Потом он увез ее с собой в Париж, и было это в шестидесятые годы. В Париже мы и виделись в последний раз года четыре назад, а может, и пять. Помню, она часто вспоминала про Мирафлорес. Говорила, что там прошло ее детство.
Старик кивнул. В его мутном взгляде гнев сменился печалью. Он держал перед собой стакан с пивом и сдувал с края пену – очень медленно, чтобы та ровным слоем покрыла всю поверхность.
– Она, конечно она, кто же еще, – подтвердил он, несколько раз кивнув головой в такт словам и в то же время не переставая тереть нос. – Отилита жила в Мирафлоресе, потому что ее мать служила кухаркой в одной тамошней семье – у сеньоров Аренасов.

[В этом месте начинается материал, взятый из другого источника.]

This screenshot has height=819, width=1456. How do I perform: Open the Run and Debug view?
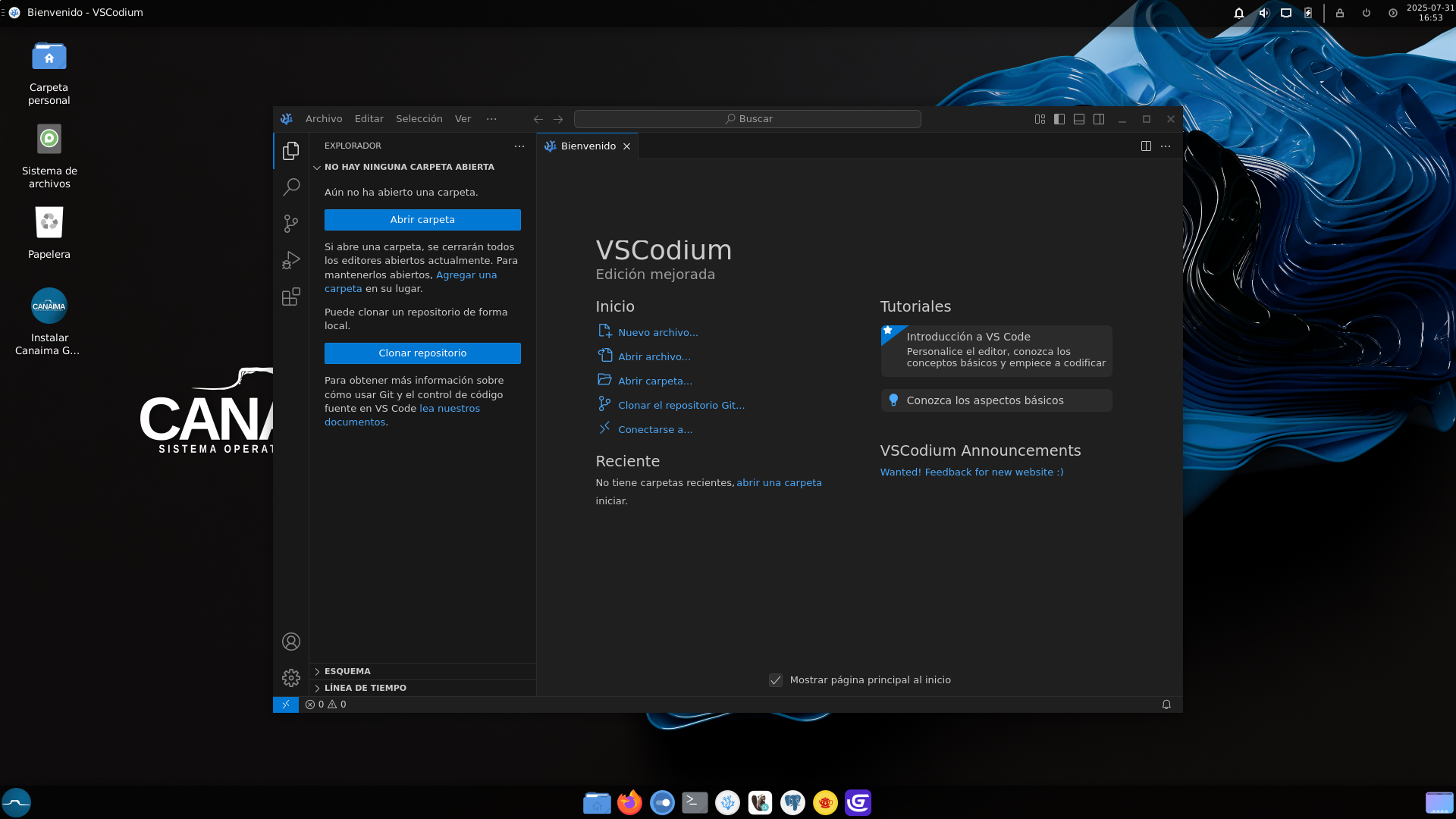(290, 259)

– На улице Эсперанса? – спросил я. Старик снова кивнул, удивленно подняв на меня глаза.
– Неужто и это знаете? Откуда Вам столько всего известно про Отилиту?
Я подумал: «А что бы он сказал, если бы ему вдруг открылось, что речь идет о моей жене?»
– Я уже сказал. Ваша дочь очень любила вспоминать про Мирафлорес и свой дом на улице Эсперанса. В детстве я тоже жил в том районе.
Негритянка за стойкой внимательно слушала безумные напевы «Лос Чакис» и покачивала головой из стороны в сторону. Архимед сделал большой глоток, и вокруг его губ, опущенных в стакан, образовался кружок пены.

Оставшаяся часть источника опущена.